In the 90s, the stock market reached new high levels. However, inflation was high at that time too. Appreciation in stocks is also a form of inflation. However, too much of a good thing is also toxic. The market went out of control and busted.
Too much money in the market causes inflation. The dot-com fiasco and the housing bubble are both caused by the Federal Reserve allowing the supply of money to grow faster than necessary.
The extra cash is being manifested in consumer prices rather than assets. Since people are no more interested in either stocks or houses, investors with extra money are turning towards alternative investment options like precious metals, gold, oil and food.
There are no signs that the Federal Reserve will change its stance the near future. It means that the investor must cope with the effects of inflation on his own. There are a few simple strategies that can be implemented by investors in order to protect their portfolio from inflation.
The first strategy is to allocate part of your portfolio to gold. Gold is a hard asset the value of which increases during inflation. Gold can be physically purchased from a bank. However, it must be kept in mind that the storage costs of gold can be very high. Another way is to by shares of a gold mining company. However, the shares of these companies do not appreciate in proportion to the actual increase in price of gold.
An investor may also invest in commodities. The prices of commodities also increase in inflation. The most suitable way of investing in commodities is by purchasing shares of such companies. There are some great international oil companies whose shares an investor can buy.
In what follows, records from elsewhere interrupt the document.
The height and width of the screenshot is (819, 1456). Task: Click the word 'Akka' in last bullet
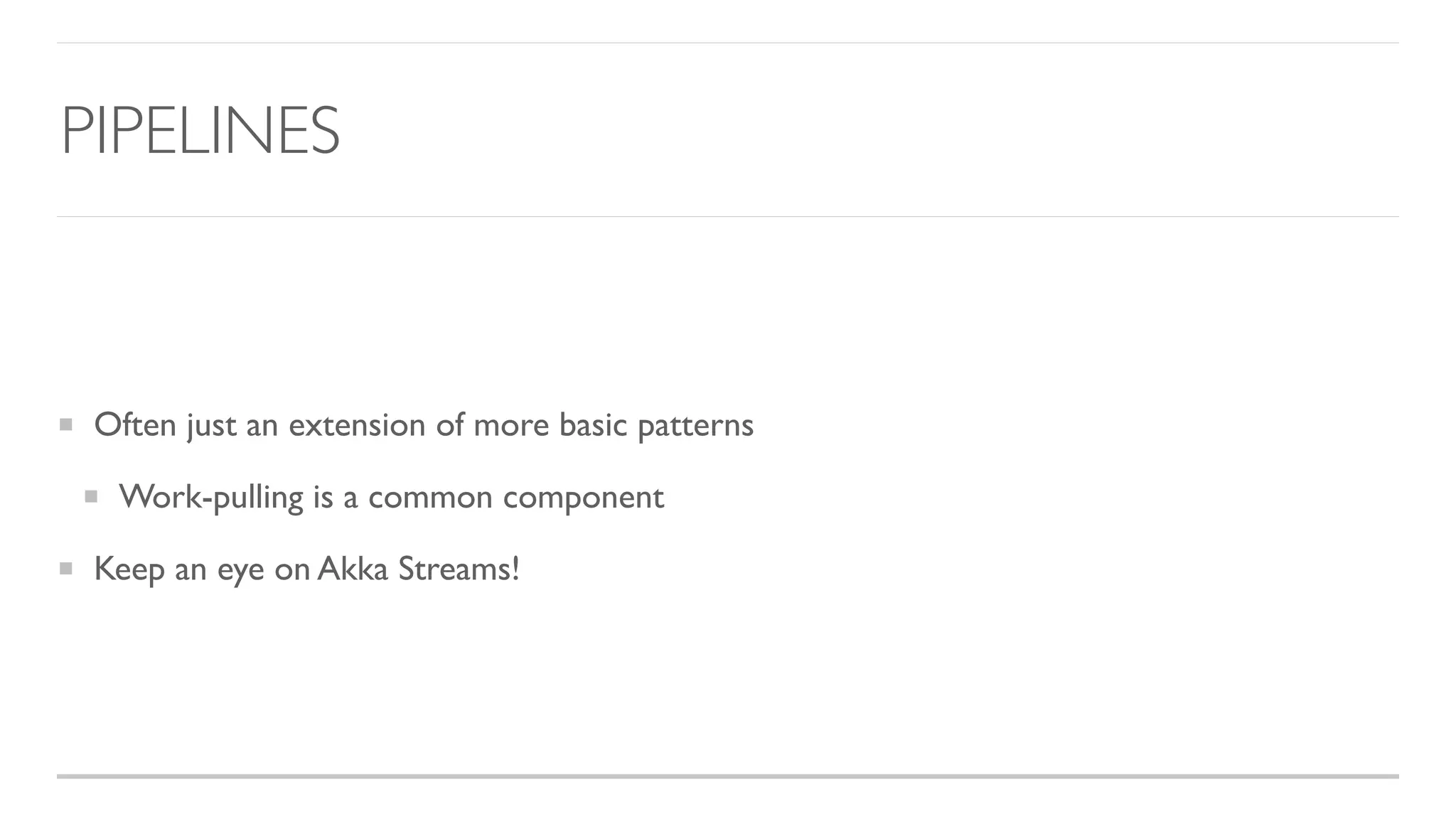tap(353, 568)
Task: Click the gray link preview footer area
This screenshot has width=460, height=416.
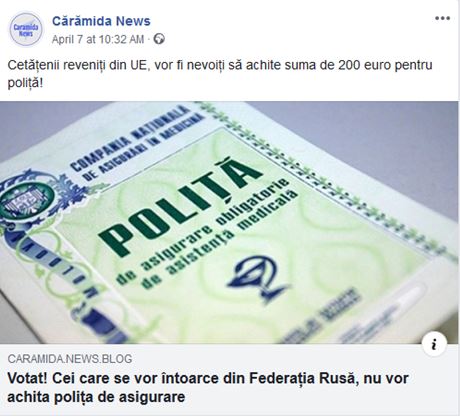Action: click(x=229, y=380)
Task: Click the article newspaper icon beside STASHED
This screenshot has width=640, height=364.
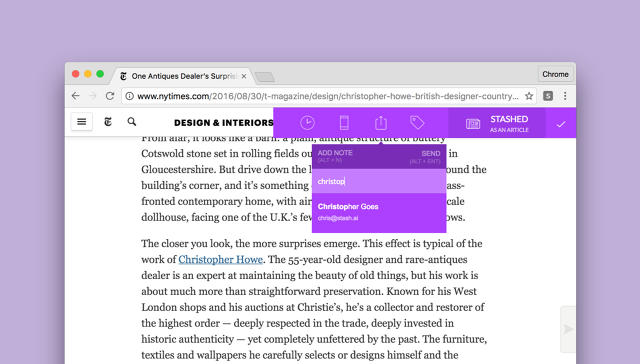Action: [473, 123]
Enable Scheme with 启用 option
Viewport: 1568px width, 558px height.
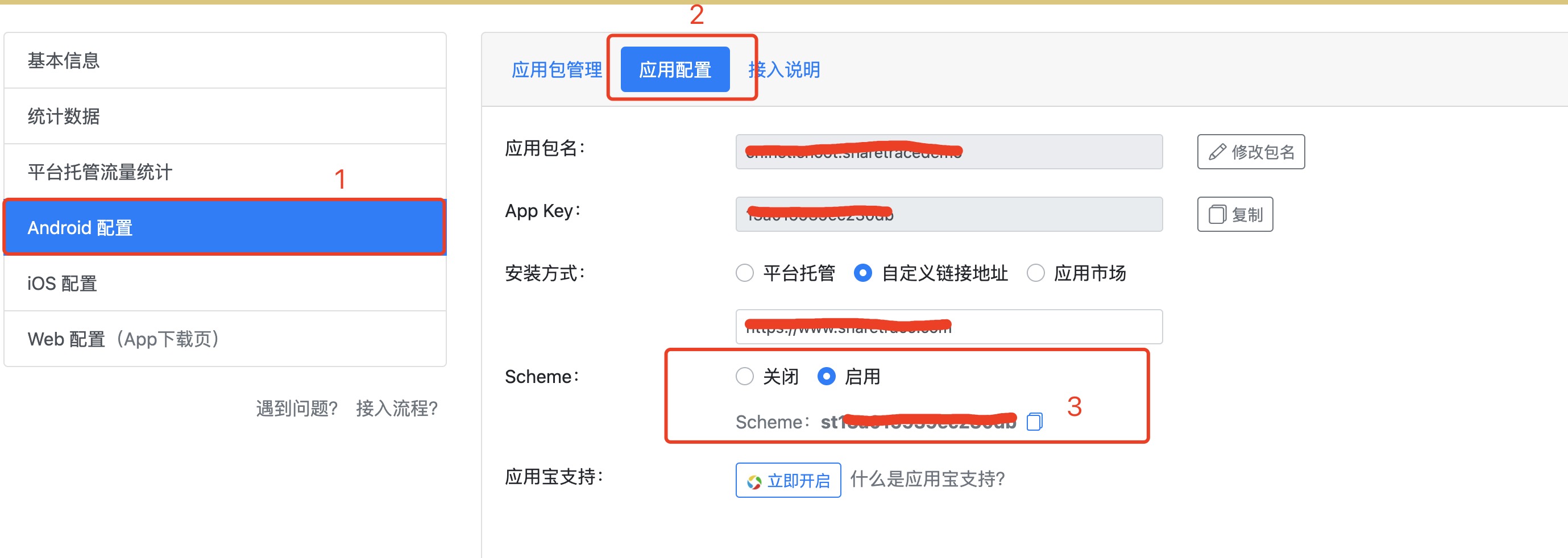point(826,377)

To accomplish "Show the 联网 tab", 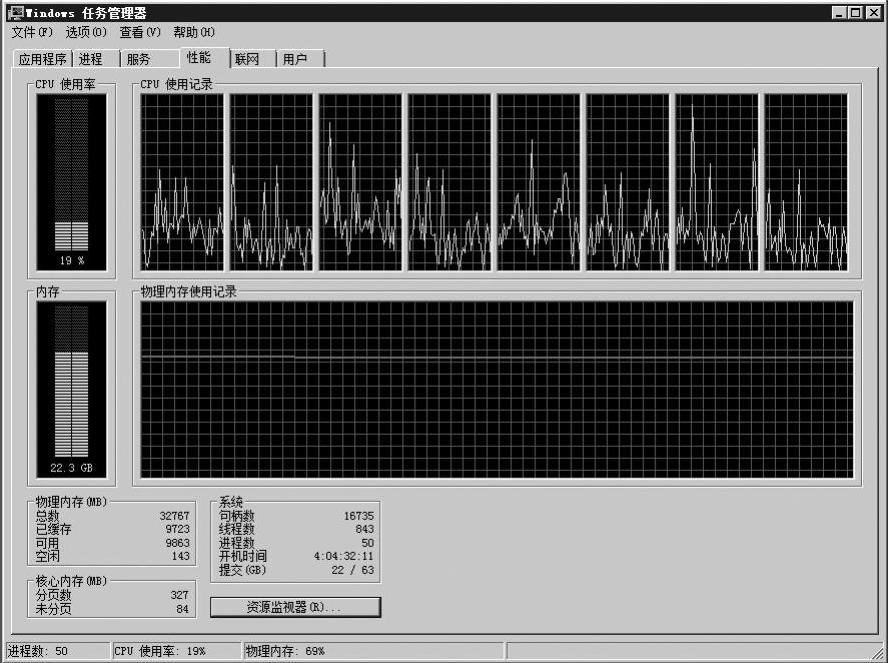I will (247, 59).
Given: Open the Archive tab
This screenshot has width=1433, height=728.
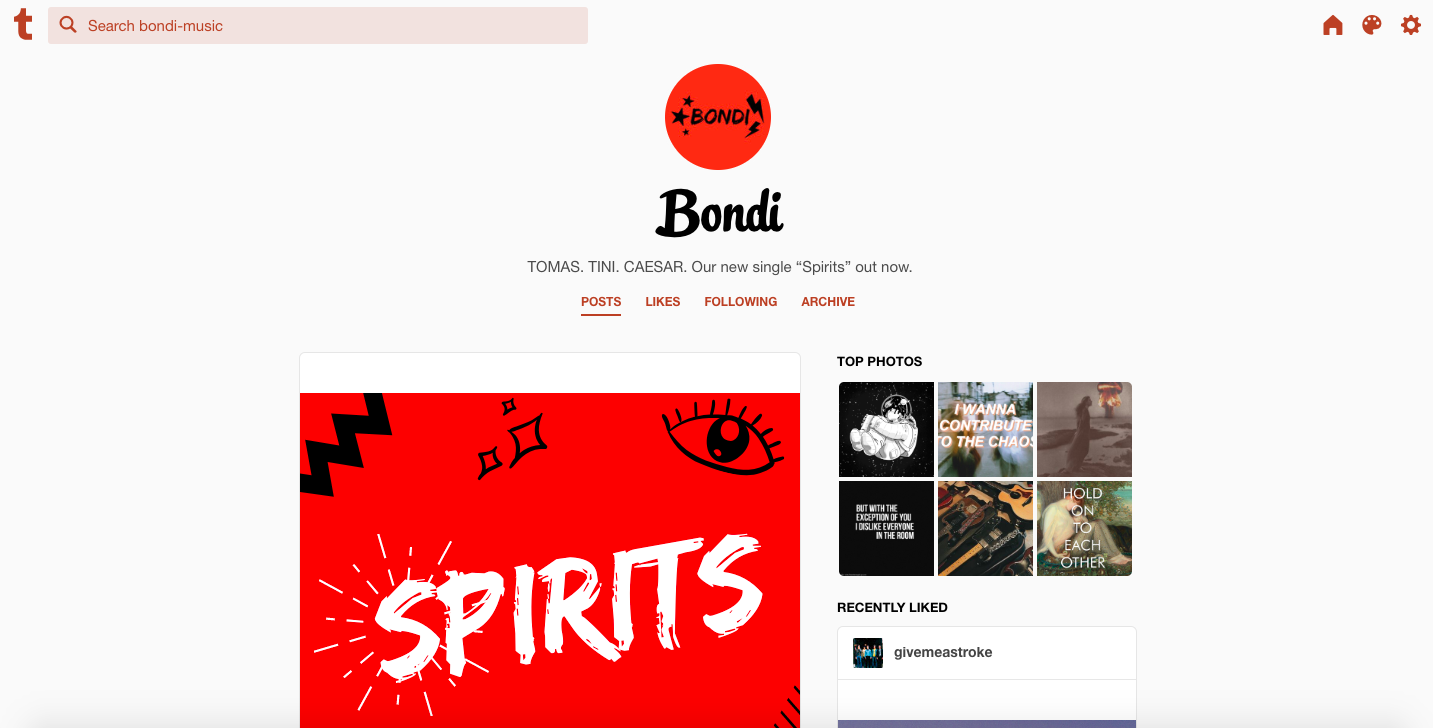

The investor may not be able to reap the whole reward of a price increase in oil, however, he will be more protected in case the price falls dramatically.
Another way of investing during inflation is to place your money in real return bonds. They are simply known as Treasury Inflation Protected Securities. The value of Treasury Inflation Protected Securities (TIPS) rise with inflation. The payments of these bonds are linked to the consumer price index. These bonds can be purchased from the US Treasury Department through their website.
And finally, of course, stocks are the most viable option. Knowing how to invest and what to invest in is challenging, but the returns are typically far superior to that of any other investment. Knowing the best penny stock alerts can help increase your portfolio wealth fast, otherwise a diversified portfolio with blue chip stocks can provide handsome dividend returns.
If you are holding part of your investment portfolio in commodities, precious metals and real return bonds, you will have the satisfaction of knowing that your portfolio is secure against the adverse effects of inflation.